• Extract to read:
+--

Cut the Chaff

Too much hyperbole on rising cost of living

When all the politics, hyperbole and ill-informed social media ‘expertise’ are ignored for a bit, we can have a meaningful debate about the rising cost of living, based on cold, hard facts and context and maybe find practical solutions to the current crisis.

Earlier this month, the United Nations Food and Agriculture Organisation announced that global food prices have reached the highest peak in 10 years, climbing more than 30 percent in the last year.

Among these commodities are vegetable oils, sugar, cereals and meat. Last month alone, the much talked about vegetable oil, including what in Malawi we popularly call cooking oil, rose by almost 10 percent globally in October 2021 alone.

While the drivers of international prices are complicated by the intricacies of global trade among nations, regional blocs and continents, three factors are clear: fuel, Covid-19 and terrible weather.

The oil price rebound that started in April 2020 has sharply pushed the cost of producing and transporting food. Malawi tried to cushion the price of oil, but that could not be sustained and thus pump prices had to rise.

Covid-19 has been a nightmare. With lockdowns and other equally strict social distancing measures, producers of food throughout the world just could not find enough workers to grow, take care, harvest, process and distribute food.

All these challenges have created shortages just when world economies are opening up and humming again, demanding more raw materials, wanting more oil, forcing people around the world to scramble for the few that are within grasp—at whatever cost.

So, one Bon Kalindo can mobilise masses, cause social havoc in major towns and cities, but those demonstrations will not bring down prices of cooking or sugar, even fuel.

What are needed are two things: first, help people understand what is causing this price pain in clear, non-political terms, which I believe President Lazarus Chakwera has tried to do fairly well, although some of the political undertones that point to blame game, are unhelpful because they only serve to divide not unite the country towards a common problem.

Second, is to understand—and the government must show that it understands—that although rising prices affect everyone, they hit the poor more, especially when it comes to food.

The poor end up spending the greatest chunk of their income—sometimes more than they earn—on food, leaving nothing for anything else; nothing for their own healthcare; nothing for their children’s education; nothing for their water and housing and, in the end, nothing to lose anymore.

When they reach the level of nothing to lose; that is when the likes of Kalindo gain their relevance as channels for the frustrations people feel at being helpless to help their families. Through self-indulgent characters like Kalindo, good citizens can burn cities in the name of demonstrations, block roads, damage life and property and, yes, make the country ungovernable albeit to their own detriment.

We saw this is 2011. We saw this in 2019-2020. But we do not want to see this again. Part of showing that the Chakwera administration understands that the poor are the most affected is to come up with an emergency recovery plan that should have a strong social protection component with special emphasis on social safety nets.

+--

• Data extracts:
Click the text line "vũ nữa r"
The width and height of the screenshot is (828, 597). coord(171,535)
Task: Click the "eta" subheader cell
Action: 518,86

+--

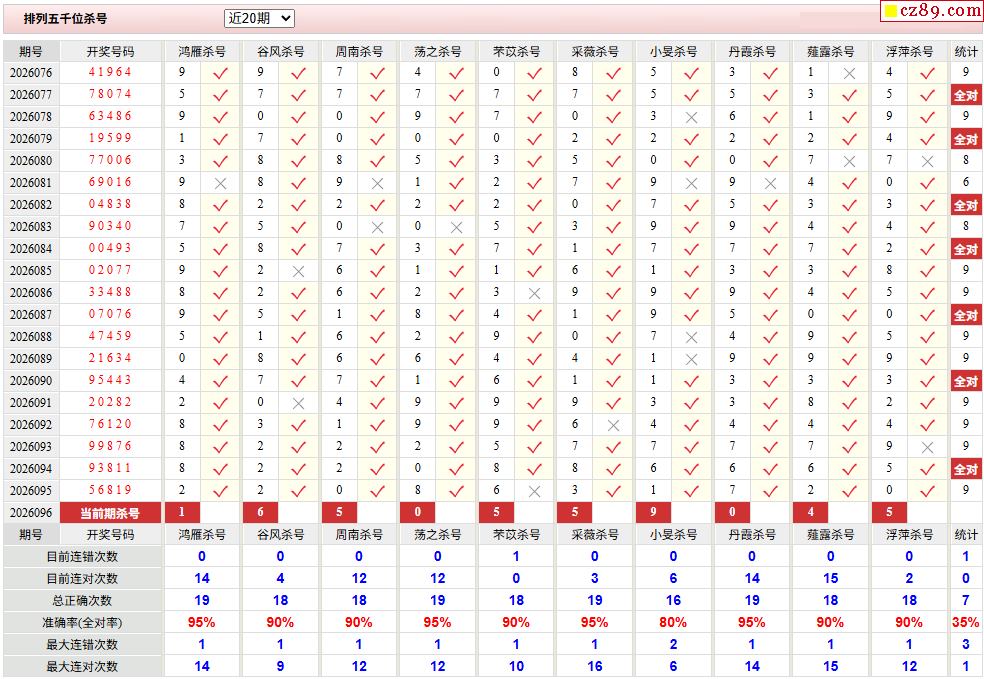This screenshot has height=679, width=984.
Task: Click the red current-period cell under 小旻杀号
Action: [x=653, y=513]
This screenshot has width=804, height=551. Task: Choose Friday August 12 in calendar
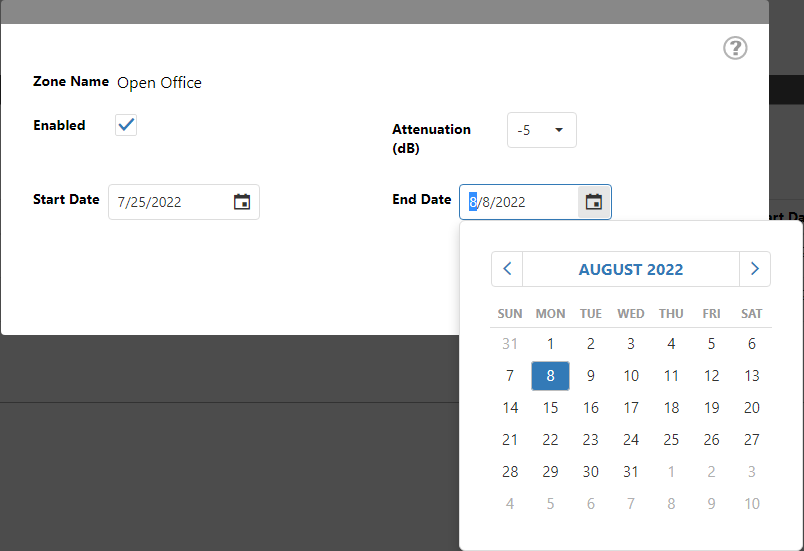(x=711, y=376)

+--

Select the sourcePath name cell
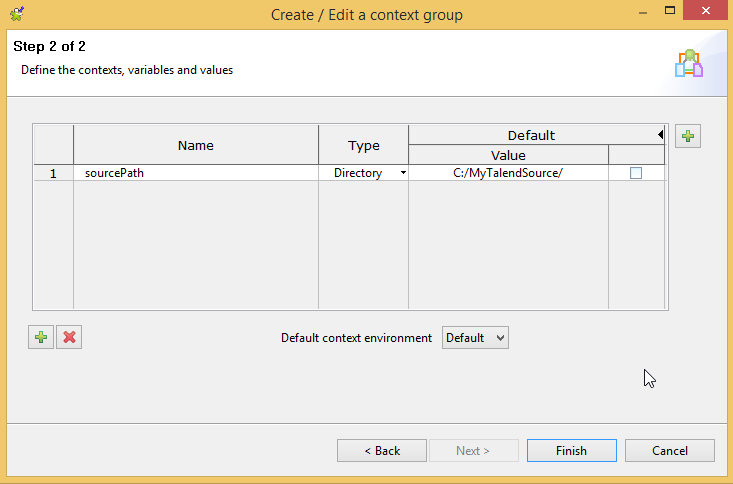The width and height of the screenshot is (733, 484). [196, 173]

+--

• Tasks and exercises:
• A. Reproduce word for word the passage from the editorial on the rising cost of living, starting with "The oil price" and going on through "had to rise.".
• B. Answer these questions from the editorial on the rising cost of living:
(i) By how much did global food prices climb in the last year, according to the United Nations Food and Agriculture Organisation?
(ii) When did the oil price rebound start?
(iii) What three factors driving international prices does the editorial call clear?

• List of answers:
• A.
The oil price rebound that started in April 2020 has sharply pushed the cost of producing and transporting food. Malawi tried to cushion the price of oil, but that could not be sustained and thus pump prices had to rise.

• B.
(i) More than 30 percent.
(ii) April 2020.
(iii) Fuel, Covid-19 and terrible weather.